Frauenstraße 14, portal of the Köhlersche House Photo before 1945 /
Photo: Sächsische Landes- und Universitätsbibliothek Dresden / Deutsche Fotothek

This Town house was most likely built by S. Locke after 1749 for the wine merchant, vineyard owner and master cooper J. Köhler. The double barrel vaults, one below the other for storeage of the wine casks were a rarity. Whereas the façade towards the Schumachergasse remained entirely plain, the middle ressaut in the Frauenstraße with the most sumptuous rocaille decor in Dresden was embellished. The basket-handle arch formed portal was held in very sweeping rococo shapes. The Janusfaced figure over the portal recess represents spring (a young woman) and autumn (an old man with a beard) in the vineyard, which is being tilled, alternatively harvested by the puttos. The head with the two faces is preserved as an original find. The iconography of the representations on bowfront and portal are considered to be an in civic architecture exceptionally varied and high-class example of portraying the profession. The sculptor is to be sought for in the entourage of Knöffler.

Janus head over the portal of the Köhler House (original find)

 


Frauenstraße at the corner of Schumachergasse
Oriel of the Köhler House Photo: 1888 / Photo Sächsische Landes- und Universitätsbibliothek Dresden / Deutsche Fotothek.
On the oriel puttos are manufacturing a wine barrel.

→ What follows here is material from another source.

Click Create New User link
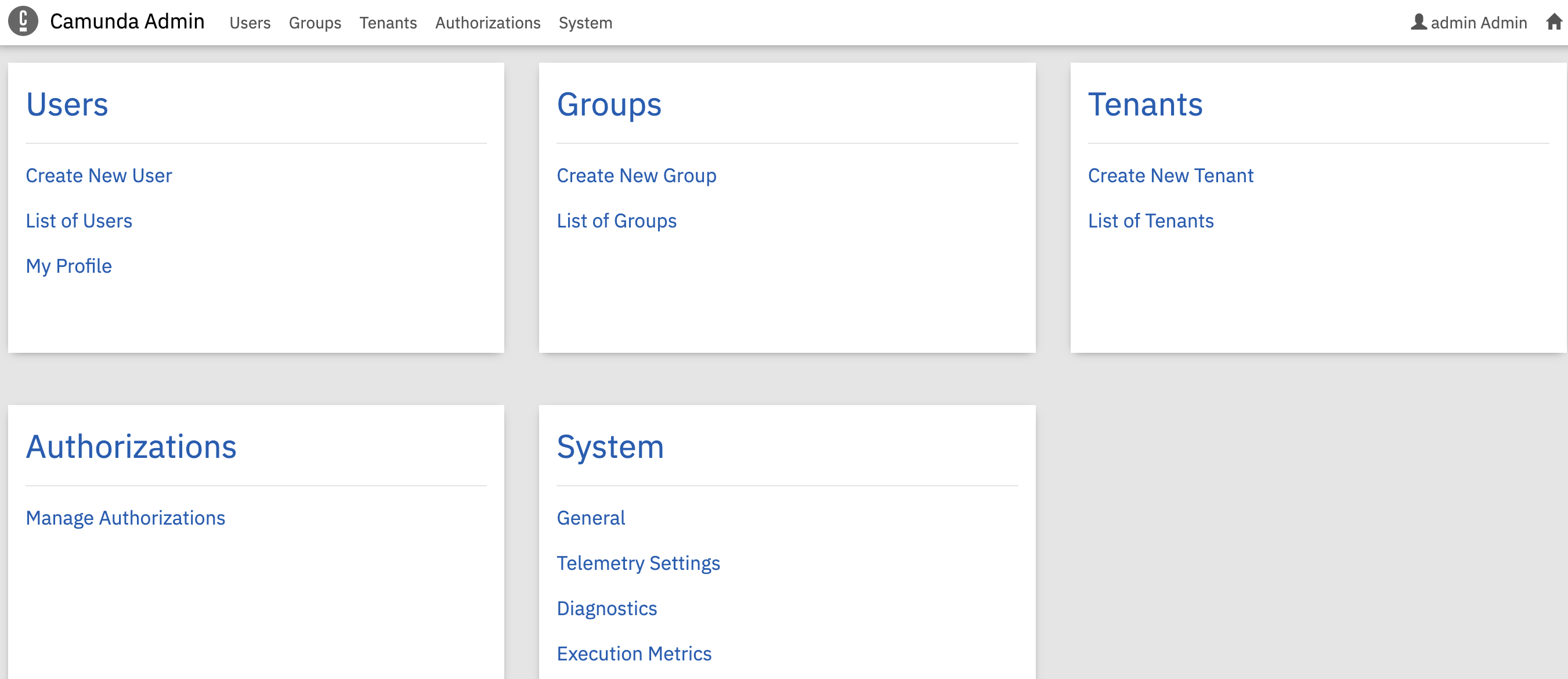 coord(99,175)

Other puttos lap around the baluster of the balcony.



Rescued find from the one-time cooper oriel. Cooper is the occupational title of a craftsman, who manufactured wooden vessels for the storeage of wine. The owner of the house - J. Köhler - was wine merchant, vineyard owner und cooper master. He wove reminiscences of his profession into the decorations on his residence in the Neumarkt. (Foto: T. Kantschew, February 06).

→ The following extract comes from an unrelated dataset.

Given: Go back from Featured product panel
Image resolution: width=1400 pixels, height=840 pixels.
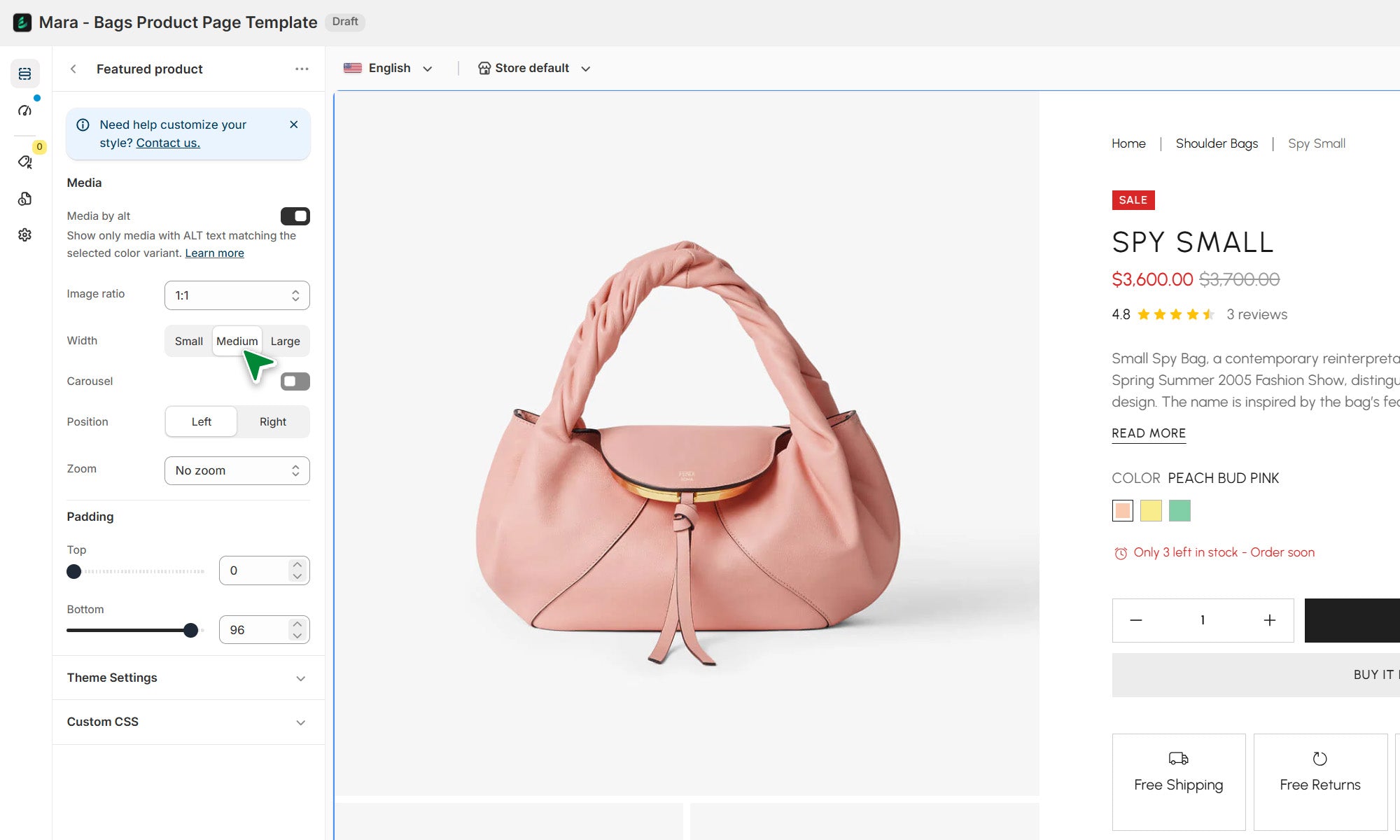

Frauengasse 14, frontage with oriel towards Schumachergasse, Photo: 1910 Photo: Sächsische Landes- und Universitätsbibliothek Dresden / Deutsche Fotothek.
In the background the Salomonis Pharmacy is to be seen and next to it the postal building from the end of the 19th century, where the Hotel de Saxe stands now, plus two houses in the Landhausstraße.



Frauenstraße
Frauenstraße is one of the oldest streets in Dresden. It was mentioned as early as 1370 as platea beatae virginis (The Alley of the Blessed Virgin). 1396 it was named Frunwingasse, 1428 our beloved Frauwengasse because it led to the old gothic Frauenkirche (Church of Our Lady), which was only reached when you had passed the Frauentor. In the 16th century it was called Große (Great) Frauenstraße. Not until 1862 the name was abridged to Frauenstraße. After 1945 the whole area was demolished. Until 2005 it was non existent. Then at last it was possible to reconstruct the street.